Among the entries below, take the line with "Task: Open the Instagram icon in sidebar" and the line with "Task: Select the Type de billet heading", and output them and every line between them exactly, with nothing else.

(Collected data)
== Segment start ==

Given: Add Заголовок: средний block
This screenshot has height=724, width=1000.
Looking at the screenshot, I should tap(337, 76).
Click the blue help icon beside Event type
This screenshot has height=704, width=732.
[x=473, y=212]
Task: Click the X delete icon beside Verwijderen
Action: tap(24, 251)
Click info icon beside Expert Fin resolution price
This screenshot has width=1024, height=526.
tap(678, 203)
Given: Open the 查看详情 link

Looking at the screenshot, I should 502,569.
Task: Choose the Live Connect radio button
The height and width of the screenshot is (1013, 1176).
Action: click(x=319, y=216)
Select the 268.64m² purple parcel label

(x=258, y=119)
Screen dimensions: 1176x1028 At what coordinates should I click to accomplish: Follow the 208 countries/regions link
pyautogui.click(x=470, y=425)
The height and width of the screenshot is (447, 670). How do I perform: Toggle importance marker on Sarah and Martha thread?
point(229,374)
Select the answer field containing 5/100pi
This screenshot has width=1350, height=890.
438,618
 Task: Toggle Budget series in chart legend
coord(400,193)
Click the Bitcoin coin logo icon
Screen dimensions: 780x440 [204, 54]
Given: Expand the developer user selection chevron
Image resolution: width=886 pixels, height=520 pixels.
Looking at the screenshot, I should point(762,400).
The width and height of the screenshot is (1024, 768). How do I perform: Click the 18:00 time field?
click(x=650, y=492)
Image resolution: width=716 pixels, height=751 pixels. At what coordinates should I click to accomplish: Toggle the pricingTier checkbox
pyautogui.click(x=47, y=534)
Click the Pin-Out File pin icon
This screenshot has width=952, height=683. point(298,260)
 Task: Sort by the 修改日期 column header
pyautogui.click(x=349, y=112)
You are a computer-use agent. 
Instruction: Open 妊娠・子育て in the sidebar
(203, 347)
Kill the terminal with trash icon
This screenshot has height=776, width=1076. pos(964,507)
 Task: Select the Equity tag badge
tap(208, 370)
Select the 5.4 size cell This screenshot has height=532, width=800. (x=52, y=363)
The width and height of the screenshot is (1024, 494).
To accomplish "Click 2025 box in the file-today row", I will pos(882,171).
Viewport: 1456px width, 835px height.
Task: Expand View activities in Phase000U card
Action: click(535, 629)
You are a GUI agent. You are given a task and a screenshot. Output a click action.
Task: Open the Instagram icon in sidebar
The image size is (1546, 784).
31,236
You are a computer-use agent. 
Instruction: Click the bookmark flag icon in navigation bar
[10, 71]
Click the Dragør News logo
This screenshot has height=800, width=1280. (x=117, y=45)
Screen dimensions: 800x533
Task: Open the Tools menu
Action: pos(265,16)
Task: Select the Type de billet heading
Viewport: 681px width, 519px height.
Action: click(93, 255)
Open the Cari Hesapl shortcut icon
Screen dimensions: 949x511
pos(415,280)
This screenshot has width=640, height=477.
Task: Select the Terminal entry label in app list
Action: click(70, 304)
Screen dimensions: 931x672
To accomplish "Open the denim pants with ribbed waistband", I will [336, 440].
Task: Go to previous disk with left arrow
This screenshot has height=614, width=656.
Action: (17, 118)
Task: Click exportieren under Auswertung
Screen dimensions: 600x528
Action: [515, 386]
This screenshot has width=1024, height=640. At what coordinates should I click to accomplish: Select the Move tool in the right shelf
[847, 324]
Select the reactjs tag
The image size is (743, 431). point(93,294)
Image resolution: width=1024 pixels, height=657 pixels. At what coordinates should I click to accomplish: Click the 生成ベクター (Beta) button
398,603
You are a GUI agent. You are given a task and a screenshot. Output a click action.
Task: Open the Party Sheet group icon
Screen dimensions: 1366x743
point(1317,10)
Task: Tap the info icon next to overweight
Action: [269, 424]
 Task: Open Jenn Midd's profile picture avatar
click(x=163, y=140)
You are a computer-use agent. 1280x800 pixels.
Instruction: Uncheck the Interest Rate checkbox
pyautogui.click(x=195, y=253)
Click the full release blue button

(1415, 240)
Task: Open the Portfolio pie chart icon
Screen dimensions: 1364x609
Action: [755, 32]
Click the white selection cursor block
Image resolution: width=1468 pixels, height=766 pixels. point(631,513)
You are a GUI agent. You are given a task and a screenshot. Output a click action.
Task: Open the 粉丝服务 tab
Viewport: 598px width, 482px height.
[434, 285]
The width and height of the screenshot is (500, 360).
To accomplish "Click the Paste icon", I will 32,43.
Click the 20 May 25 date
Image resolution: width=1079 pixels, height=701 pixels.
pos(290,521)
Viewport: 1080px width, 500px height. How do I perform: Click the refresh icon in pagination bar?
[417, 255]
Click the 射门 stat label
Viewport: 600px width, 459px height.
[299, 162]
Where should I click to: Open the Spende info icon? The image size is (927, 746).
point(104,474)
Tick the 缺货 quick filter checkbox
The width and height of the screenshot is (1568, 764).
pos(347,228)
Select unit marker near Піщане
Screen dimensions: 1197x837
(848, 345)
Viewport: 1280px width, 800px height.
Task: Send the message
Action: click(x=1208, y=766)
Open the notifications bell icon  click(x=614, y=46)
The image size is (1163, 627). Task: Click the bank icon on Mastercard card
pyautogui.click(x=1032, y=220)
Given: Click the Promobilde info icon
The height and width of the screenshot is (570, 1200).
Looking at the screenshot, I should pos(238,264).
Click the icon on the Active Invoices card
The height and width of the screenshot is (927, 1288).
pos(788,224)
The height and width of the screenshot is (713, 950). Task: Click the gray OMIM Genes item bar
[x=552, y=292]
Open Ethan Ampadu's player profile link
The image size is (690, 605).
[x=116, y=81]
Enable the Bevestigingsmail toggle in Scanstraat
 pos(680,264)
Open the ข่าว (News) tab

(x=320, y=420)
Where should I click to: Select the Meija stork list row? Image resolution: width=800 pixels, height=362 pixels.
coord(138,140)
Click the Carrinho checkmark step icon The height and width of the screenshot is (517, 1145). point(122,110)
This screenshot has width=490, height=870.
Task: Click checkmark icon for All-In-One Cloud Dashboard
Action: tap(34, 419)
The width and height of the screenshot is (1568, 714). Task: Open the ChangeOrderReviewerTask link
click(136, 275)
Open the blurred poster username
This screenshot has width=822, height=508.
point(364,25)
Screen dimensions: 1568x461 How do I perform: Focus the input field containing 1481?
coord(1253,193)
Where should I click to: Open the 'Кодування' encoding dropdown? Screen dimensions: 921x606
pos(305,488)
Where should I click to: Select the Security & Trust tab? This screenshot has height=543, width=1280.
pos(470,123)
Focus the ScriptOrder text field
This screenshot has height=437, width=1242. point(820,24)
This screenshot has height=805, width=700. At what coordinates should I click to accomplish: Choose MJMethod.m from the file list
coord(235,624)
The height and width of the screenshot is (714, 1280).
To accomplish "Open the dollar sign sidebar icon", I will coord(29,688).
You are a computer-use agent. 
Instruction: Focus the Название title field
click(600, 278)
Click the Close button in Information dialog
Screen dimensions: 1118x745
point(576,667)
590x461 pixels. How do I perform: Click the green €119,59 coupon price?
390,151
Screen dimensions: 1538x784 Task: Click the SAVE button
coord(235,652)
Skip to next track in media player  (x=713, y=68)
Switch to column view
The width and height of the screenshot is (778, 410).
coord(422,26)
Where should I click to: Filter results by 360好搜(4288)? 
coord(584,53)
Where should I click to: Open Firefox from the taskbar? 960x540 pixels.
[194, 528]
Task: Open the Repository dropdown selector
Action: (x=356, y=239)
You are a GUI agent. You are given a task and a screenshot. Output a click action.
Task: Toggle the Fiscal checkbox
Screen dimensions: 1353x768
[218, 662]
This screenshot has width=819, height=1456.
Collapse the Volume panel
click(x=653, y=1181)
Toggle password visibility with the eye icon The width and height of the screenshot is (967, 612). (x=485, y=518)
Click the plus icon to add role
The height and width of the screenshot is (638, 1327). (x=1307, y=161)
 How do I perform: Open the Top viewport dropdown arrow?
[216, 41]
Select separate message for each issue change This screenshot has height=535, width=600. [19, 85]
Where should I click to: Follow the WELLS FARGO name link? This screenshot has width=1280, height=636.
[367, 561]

== Segment end ==

Result of the exercise:
Task: Open the Instagram icon in sidebar
The image size is (1546, 784).
31,236
You are a computer-use agent. 
Instruction: Click the bookmark flag icon in navigation bar
[10, 71]
Click the Dragør News logo
This screenshot has height=800, width=1280. (x=117, y=45)
Screen dimensions: 800x533
Task: Open the Tools menu
Action: pos(265,16)
Task: Select the Type de billet heading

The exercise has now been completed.